Figuring out what’s really up with your parents is child’s play. Just check their text messages or eavesdrop on a phone call. That’s what one child whispered during a support group hosted by oncology social worker Krista Nelson at Portland’s Providence Cancer Institute.
“I’m always amazed at how much kids really do know about what’s going on,” Nelson said. “Even when their parents don’t tell them.”
That’s why it’s important to be real with children when it comes to news as important as a family cancer diagnosis. If you don’t tell your children, they’ll likely either sniff it out themselves, or even make up their own facts and explanations about the big mystery at hand.
“Parents are afraid it’s going to be very hard on the children and they don’t want to share,” said surgeon and author Nathalie Johnson of Legacy Cancer Institute and Legacy Breast Health Centers. “But children sense the stress in the home, and their imagination can take them to far darker places than reality often is.”
Young children might blame their own misbehavior, or worry that cancer is “catching.” Adolescent girls may start wondering about their own risk. And, naturally, everyone will worry about the very worst.
Parents have their own group too, and they use some of the same tools and methods — including passing around a papier-mache mask that symbolizes the problem of showing the world your game face while hiding your real feelings.
“There can be such a sense of isolation,” Nelson said. “But now, my gosh, here’s this giant room with all these people talking about cancer. You’re not alone.”
Johnson, who is both a cancer surgeon and a cancer survivor, said a children’s book was the best way she could think of to help parents broach the subject of their diagnosis. Reading stories about peers facing similar problems is an ideal way for children absorb new information and explore difficult feelings, she said.
As she wrote, Johnson enlisted her own 7-year-old daughter to help keep things age-appropriate.

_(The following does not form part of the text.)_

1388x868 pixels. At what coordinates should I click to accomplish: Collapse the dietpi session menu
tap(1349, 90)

Her husband and son contributed too. The result was “Mommy Found a Lump,” a picture book that conveys a bit of basic medical information, but mostly focuses on what the treatment process may be like for the family.
She also wrote a book for older children, “Understanding Breast Cancer for the Young Adult.” Both books are available via LuLu Publishing.

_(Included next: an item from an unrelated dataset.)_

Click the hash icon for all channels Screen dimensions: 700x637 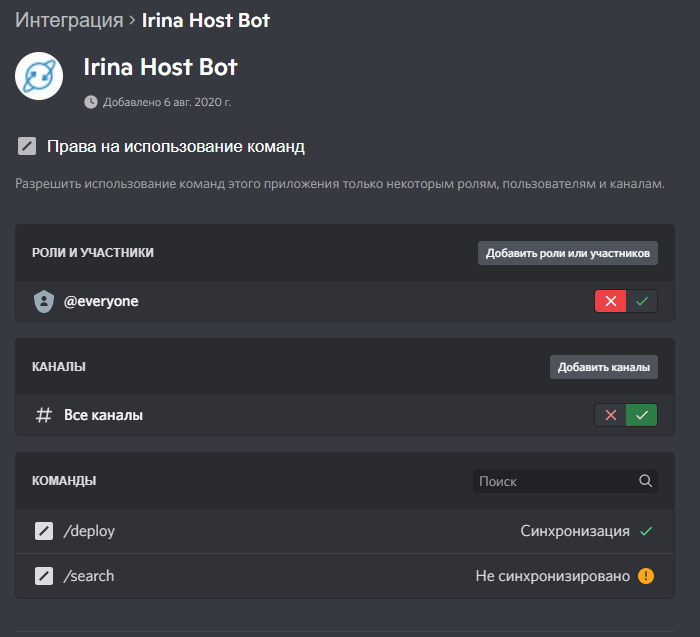point(43,415)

Breast Cancer Awareness Month
Regardless of intense emotions, household changes and an uncertain future, here’s what children of every age want to hear, according to all these experts: You will be OK. I will make sure that you are always cared for and loved.
“If Mom has been diagnosed in a metastatic state, it might be possible for kids to understand and appreciate the time they have left,” Johnson said. “Kids handle things a lot better when they’re informed.”